Semiconductor device designers often desire to increase the level of integration, which may also be characterized in terms of density, of features within a semiconductor device by reducing the dimensions of the individual features and by reducing the separation distance between neighboring features. In addition, semiconductor device designers often desire to design architectures that are not only compact, but offer performance advantages, as well as simplified designs.
One example of a semiconductor device is a memory device. Memory devices are generally provided as internal integrated circuits in computers or other electronic devices. There are many types of memory including, but not limited to, random-access memory (RAM), read-only memory (ROM), dynamic random access memory (DRAM), synchronous dynamic random access memory (SDRAM), Flash memory, and resistance variable memory. Non-limiting examples of resistance variable memory include resistive random access memory (RRAM), conductive bridge random access memory (conductive bridge RAM), magnetic random access memory (MRAM), phase change material (PCM) memory, phase change random access memory (PCRAM), spin-torque-transfer random access memory (STT-RAM), oxygen vacancy-based memory, and programmable conductor memory.
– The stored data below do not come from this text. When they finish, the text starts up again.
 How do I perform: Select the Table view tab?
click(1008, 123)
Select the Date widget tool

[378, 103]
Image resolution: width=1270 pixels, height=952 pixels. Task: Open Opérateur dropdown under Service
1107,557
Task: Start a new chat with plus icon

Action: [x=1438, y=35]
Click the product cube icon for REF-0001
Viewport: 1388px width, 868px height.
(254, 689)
Various semiconductor device structures (e.g., various memory device structures) are formed using a plurality of processing acts, which often include forming different features (e.g., contact structures, routing structures) aligned with one another over a substrate. Failure to achieve sufficient alignment of the features can render a semiconductor device including the misaligned features inoperative. A conventional way of providing requisite feature alignment is through the use of alignment marks (also referred to in the art as “registration marks”). For example, a mask including an integrated circuit pattern and an alignment mark pattern therein may be utilized in a photolithography process to transfer the integrated circuit pattern and the alignment mark pattern to a photoresist material overlying a substrate, wherein the substrate exhibits an additional alignment mark pattern thereon or therein. The photoresist material is then developed to form a patterned photoresist material exhibiting the integrated circuit pattern and the alignment mark pattern of the mask. Thereafter, the alignment mark pattern of the patterned photoresist material is inspected for alignment with the additional alignment mark pattern of the underlying substrate. If the alignment mark pattern of the patterned photoresist material is not sufficiently aligned with the additional alignment mark pattern of the underlying substrate, the patterned photoresist material is removed (e.g., stripped), re-applied, re-photoexposed, re-developed, and re-inspected for alignment mark pattern misalignment. Such additional, misalignment-imposed processing is inefficient and costly (e.g., increasing processing time as well as energy and material costs).
It would, therefore, be desirable to have new methods of forming semiconductor device structures having aligned features that mitigate one or more of the problems associated with conventional methods of forming such semiconductor device structures.